In our view, the term “practice of law” is clearly defined in Bar Rule 15(b)(1) and (2). Further, it is our view that the term “representing another” used in (b)(1)(ii) and the term “represent another” used in (b)(2) are self-explanatory and require no additional definition. See Christiansen v. Melinda,857 P.2d 345, 347 (Alaska 1993) (“[w]hatever the precise nuances of [the definition of `practice of law’] may be for different `purposes,’ in-court representation of another — a paradigmatic function of the attorney-at-law — falls within that definition”); Burrell v.Disciplinary Bd., 777 P.2d 1140, 1143 (Alaska 1989) (preparing letter for client stating that civil action would be filed in the future included within “the practice of law” as applied to suspended attorney); In re Robson, 575 P.2d 771, 781 (Alaska 1978) (various acts of suspended attorney held to be practice of law).

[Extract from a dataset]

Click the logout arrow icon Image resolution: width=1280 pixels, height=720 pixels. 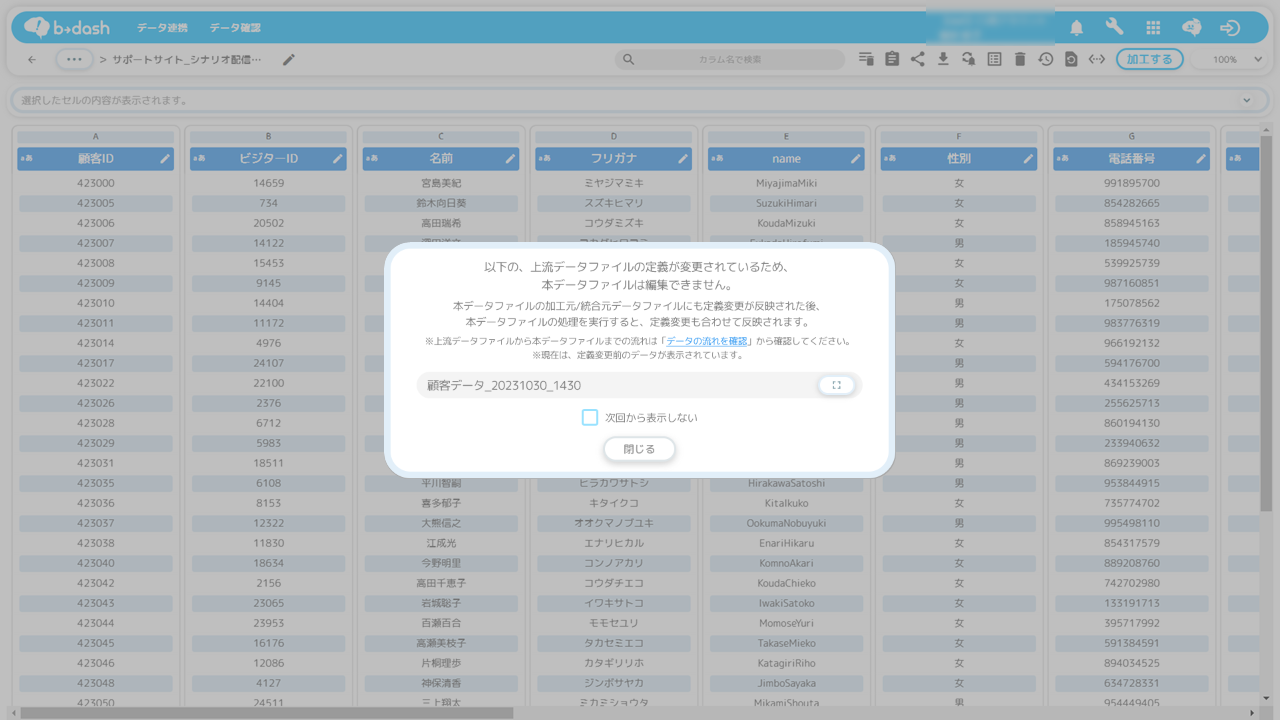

C. First Amendment — Freedom of Association.
Burrell’s final argument is that, because his applications to resign from thePage 1263
Alaska Bar Association have been rejected, his fundamental right to freedom of association under the First Amendment to the United States Constitution has been violated. We reject this argument. Burrell is not forbidden from resigning from the Bar Association. However, in order to accomplish this, Burrell must comply with the requirements set forth in Article II, Section 7 of the By-Laws of the Alaska Bar Association.

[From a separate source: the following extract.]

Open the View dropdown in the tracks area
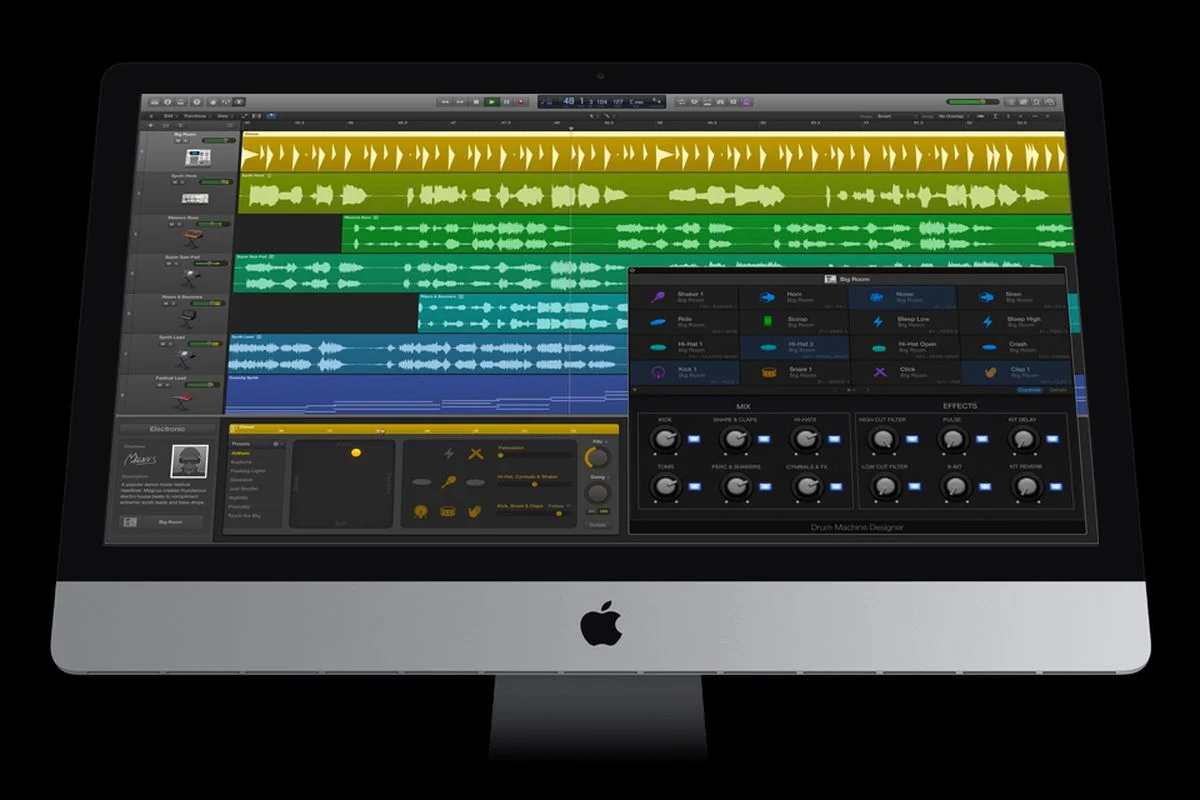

For the above reasons, IT IS ORDERED:
1. Burrell’s motion to dismiss petition to revoke probation is DENIED.
2. Burrell’s probation is REVOKED.
3. The Clerk of Court is directed to schedule a sentencing hearing. At the sentencing hearing, Burrell shall have the right to allocution. Prior to the sentencing hearing, he may file a proposed plan for community work service to be performed by him, which may be wholly or partially in lieu of incarceration.
Entered by direction of the court at Anchorage, Alaska on October 14th, 1994.
[fn1] 6 AAC 30.440(b) provides:
The parties may attend the [Human Rights Commission] hearing in person or by counsel, may present oral testimony or other evidence, and may examine and cross-examine witnesses.
This regulation is not an explicit exception to the statutory requirement that corporations must appear through counsel, as the regulation does not mention corporations and it is unclear as to whether the term “in person” applies to corporations. Assuming, arguendo, that the regulation is an explicit exception, the discussion infra at 1261-62, pertaining to District Court Rule of Civil Procedure 15(a) relating to Count III would also apply to Regulation 6 AAC 30.440(b) relating to Count I.
[fn2] In Matter of Robson, 575 P.2d 771, 781 (Alaska 1978), we recognized that a suspended attorney might be barred from performing acts which could be lawfully performed by a non-attorney. We quoted from the case of State v. Butterfield,172 Neb. 645, 111 N.W.2d 543, 546-47 (1961), as follows:
It is the contention of respondent that these services were performed in his capacity as a licensed real estate broker, notary public, abstracter, and loan agent. It is not necessary for us to determine in this case if and under what circumstances others might perform such services, although not admitted to the bar. . . . A suspended lawyer will not be heard to say that services recognized as within the practice of law were performed in some other capacity when he is called to account.
See also Alaska Bar Rule 15(b)(2), which provides that a suspended attorney “may represent another to the extent that a layperson would be allowed to do so,” only when the attorney’s suspension arises solely from the non-payment of fees.